After a mistrial was declared last week in the multi-million medical malpractice case against the West Palm Beach hospital, four of the six jurors agreed to meet with the lawyers, said attorney Philip Gold, who represents 65-year-old Kwai Ling Chan-Leung’s ex-husband, who is also her guardian.

One juror admitted he refused to join the five others who agreed to a multi-million-dollar verdict against the hospital, Gold said. The lone holdout said he didn’t think either side had proven exactly what caused Chan-Leung’s catastrophic injuries, the lawyer said.

During the roughly three-week trial, Gold argued that the hospital didn’t have the proper equipment on hand when Chan-Leung was rushed into surgery in March 2013. She was brought to St. Mary’s in critical condition from Jupiter Medical Center after officials there agreed they were ill-equipped to deal with her brain hemorrhage.

Attorney Michael Mittlemark, who represents the hospital, argued that Chan-Leung’s condition was grave when she arrived at St. Mary’s. In court papers, he said doctors warned her family there was a 50 percent chance she would die in surgery and an 80 percent chance she would be left in a vegetative state. Despite the odds, family members insisted they wanted doctors to try to save her, Mittlemark said.

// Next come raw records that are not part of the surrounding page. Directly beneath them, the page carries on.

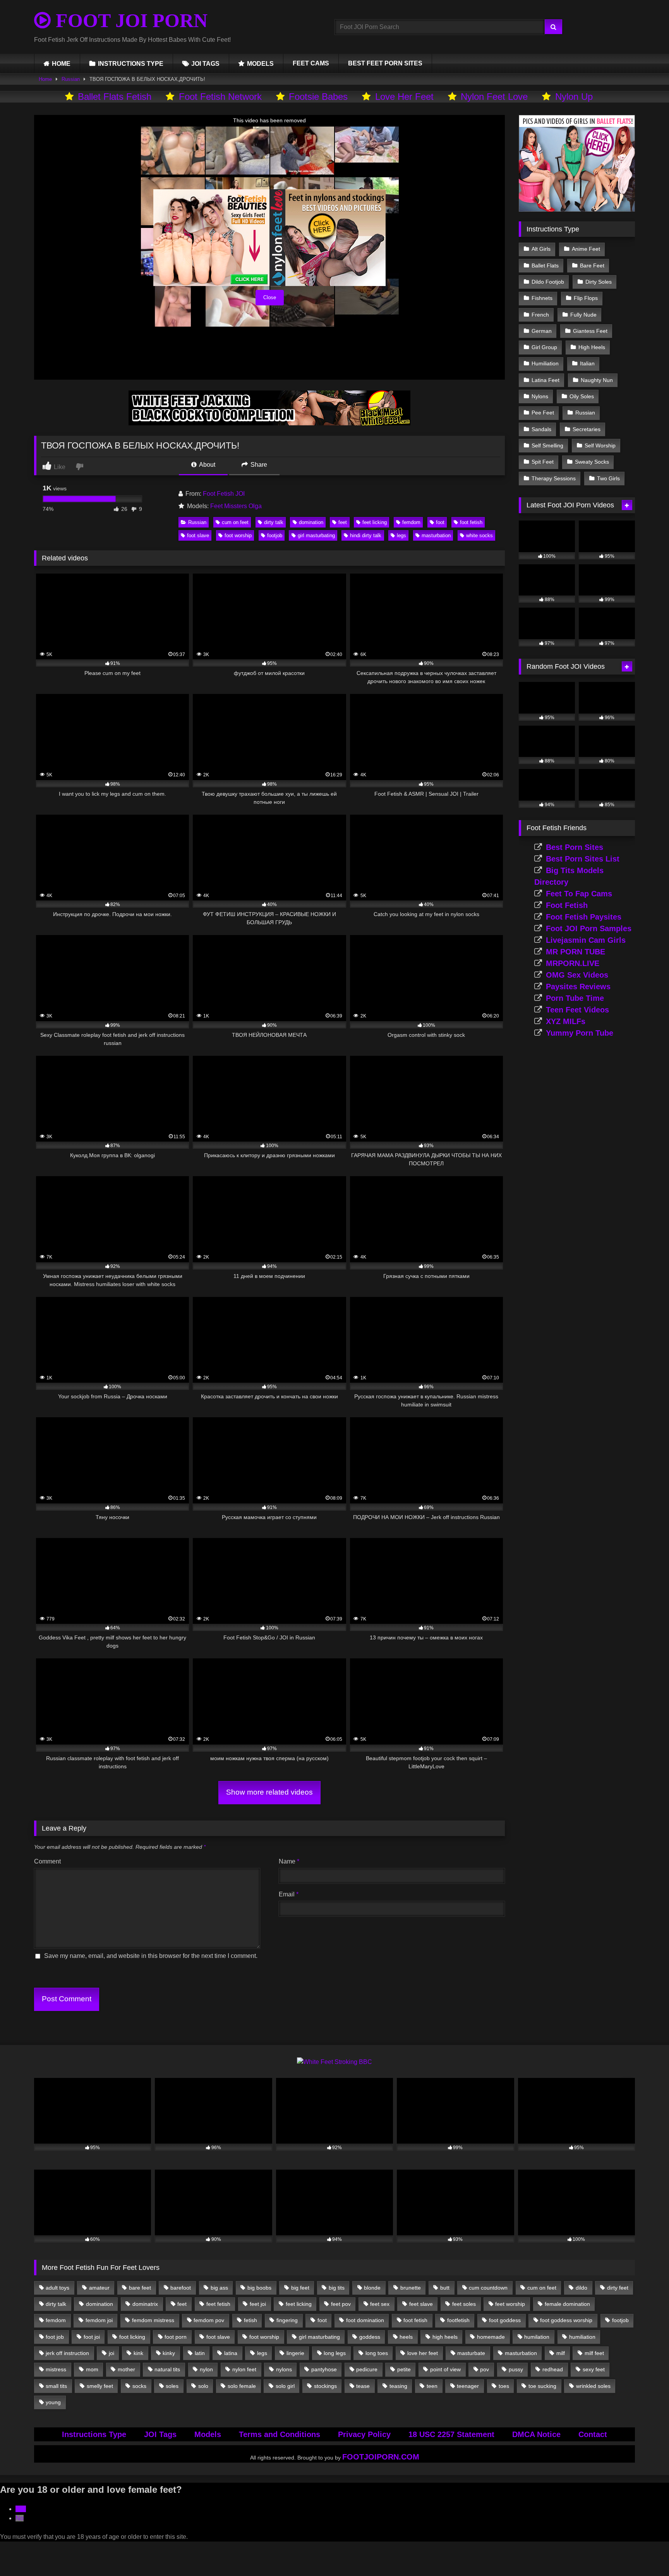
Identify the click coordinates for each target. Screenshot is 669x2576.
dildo (581, 2288)
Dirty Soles (598, 282)
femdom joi (99, 2320)
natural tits (167, 2369)
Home (45, 79)
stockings (325, 2386)
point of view (445, 2369)
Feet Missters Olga (236, 506)
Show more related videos (269, 1792)
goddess (369, 2337)
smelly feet (100, 2386)
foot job (55, 2337)
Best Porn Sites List (582, 859)
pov (484, 2369)
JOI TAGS (205, 63)
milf (560, 2353)
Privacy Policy (364, 2434)
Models (207, 2434)
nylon (206, 2369)
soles (172, 2386)
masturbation (436, 535)
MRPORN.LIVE (572, 963)
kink (138, 2353)
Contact (592, 2434)
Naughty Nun (597, 380)
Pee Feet (543, 412)
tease (363, 2386)
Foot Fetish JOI (224, 493)
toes (504, 2386)
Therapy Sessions (554, 478)
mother (126, 2369)
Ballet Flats (545, 265)
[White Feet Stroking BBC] (334, 2062)
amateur (99, 2288)
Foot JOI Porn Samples (588, 928)
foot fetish (471, 522)
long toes (376, 2353)
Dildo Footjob (548, 282)
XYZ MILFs (565, 1021)
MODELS (260, 63)
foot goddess (505, 2320)
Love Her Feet (404, 96)
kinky (169, 2353)
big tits (337, 2288)
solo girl (285, 2386)
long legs (335, 2353)
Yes (20, 2509)
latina (230, 2353)
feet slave (421, 2304)
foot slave (198, 535)
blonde (372, 2288)
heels (406, 2337)
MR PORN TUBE (575, 951)
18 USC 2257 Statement (451, 2434)
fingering (287, 2320)
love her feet (422, 2353)
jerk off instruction (67, 2353)
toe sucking (542, 2386)
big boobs (259, 2288)
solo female (242, 2386)
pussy (516, 2369)
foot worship (238, 535)
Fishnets (542, 298)
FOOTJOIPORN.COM (380, 2457)
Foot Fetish (567, 905)
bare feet (140, 2288)
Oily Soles (582, 396)
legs (401, 535)
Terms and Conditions (279, 2434)
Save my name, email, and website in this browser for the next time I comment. (150, 1956)
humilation (536, 2337)
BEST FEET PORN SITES (385, 63)
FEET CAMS (311, 63)
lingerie (295, 2353)
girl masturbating (316, 535)
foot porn (176, 2337)
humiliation (582, 2337)
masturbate (471, 2353)
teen (432, 2386)
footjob (274, 535)
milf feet (594, 2353)
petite (404, 2369)
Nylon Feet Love (494, 96)
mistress (56, 2369)
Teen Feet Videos (577, 1009)
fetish (250, 2320)
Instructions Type (94, 2434)
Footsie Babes (318, 96)
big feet (300, 2288)
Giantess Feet (590, 331)
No (19, 2518)
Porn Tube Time (575, 998)
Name (289, 1861)
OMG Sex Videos (577, 975)
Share (258, 464)
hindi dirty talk (365, 535)
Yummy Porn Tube (579, 1033)
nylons (284, 2369)
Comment (47, 1861)
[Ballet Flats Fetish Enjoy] (577, 209)
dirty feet (617, 2288)
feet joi (258, 2304)
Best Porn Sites (574, 847)
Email (288, 1894)
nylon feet (244, 2369)
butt (444, 2288)
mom (92, 2369)
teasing (398, 2386)
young (53, 2402)
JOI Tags (160, 2434)
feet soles (464, 2304)
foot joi (92, 2337)
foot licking (132, 2337)
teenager (468, 2386)
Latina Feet (545, 380)
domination (311, 522)
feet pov (341, 2304)
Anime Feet (586, 249)
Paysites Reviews (578, 986)
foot (440, 522)
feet (342, 522)
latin (200, 2353)
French (540, 315)
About (206, 464)
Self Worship (600, 445)
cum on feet (235, 522)
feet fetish (218, 2304)
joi (111, 2353)
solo (203, 2386)
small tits (56, 2386)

Pui Leung Chan, who was married to Chan-Leung, told the jury that the family was never given such a grim prognosis, Gold said. Had the hospital had the proper equipment, it could have stopped Chan-Leung from losing a liter of blood during surgery, he said. The massive blood loss caused “a cascade of events” that left Chan-Leung in a permanent vegetative state.

Gold asked the jury to award $3.5 million to $11.5 million so Chan could care for his ex-wife at home. She now lives at long-term nursing home in Queens, N.Y. He suggested the jury also award a similar amount, or even twice as much, for pain and suffering.

While a settlement could be reached, Gold said he is prepared to take the case to trial again.